» Brief
The entries below contain a line with "You are a GUI" and a line with "Task: Expand the Users submenu chevron". Retype exactly everything from the first down to the second, both included, and nothing else.

» The input
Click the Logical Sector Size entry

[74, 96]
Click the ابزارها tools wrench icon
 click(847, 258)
==
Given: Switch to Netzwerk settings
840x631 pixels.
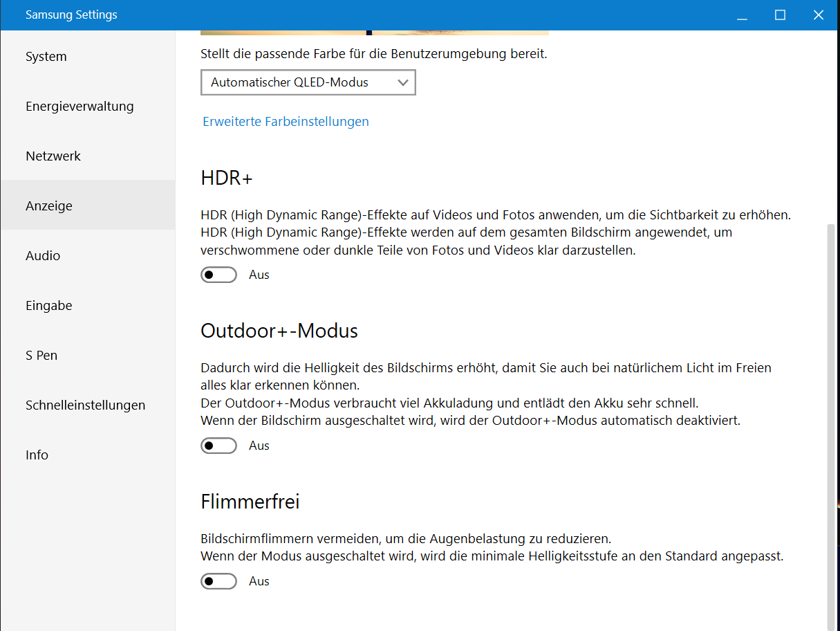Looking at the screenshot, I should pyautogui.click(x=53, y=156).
...
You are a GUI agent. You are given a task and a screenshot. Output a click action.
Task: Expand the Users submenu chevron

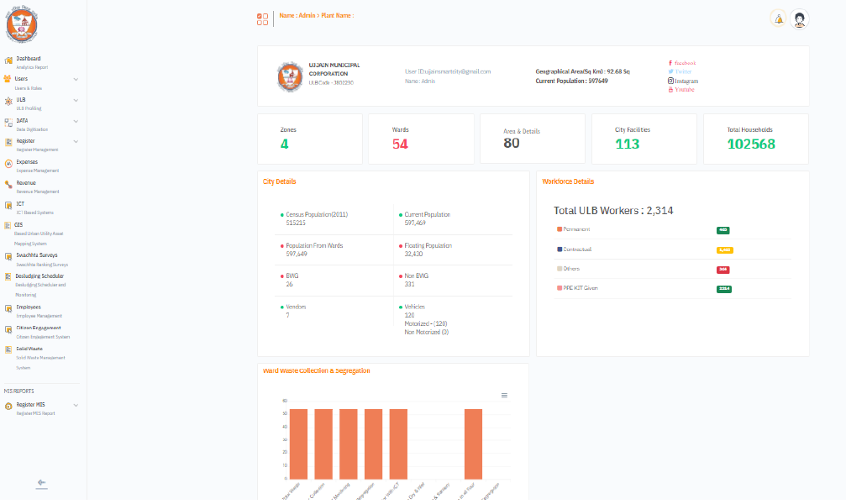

» Problem solution
You are a GUI agent. You are given a task and a screenshot. Output a click action.
Task: Expand the Users submenu chevron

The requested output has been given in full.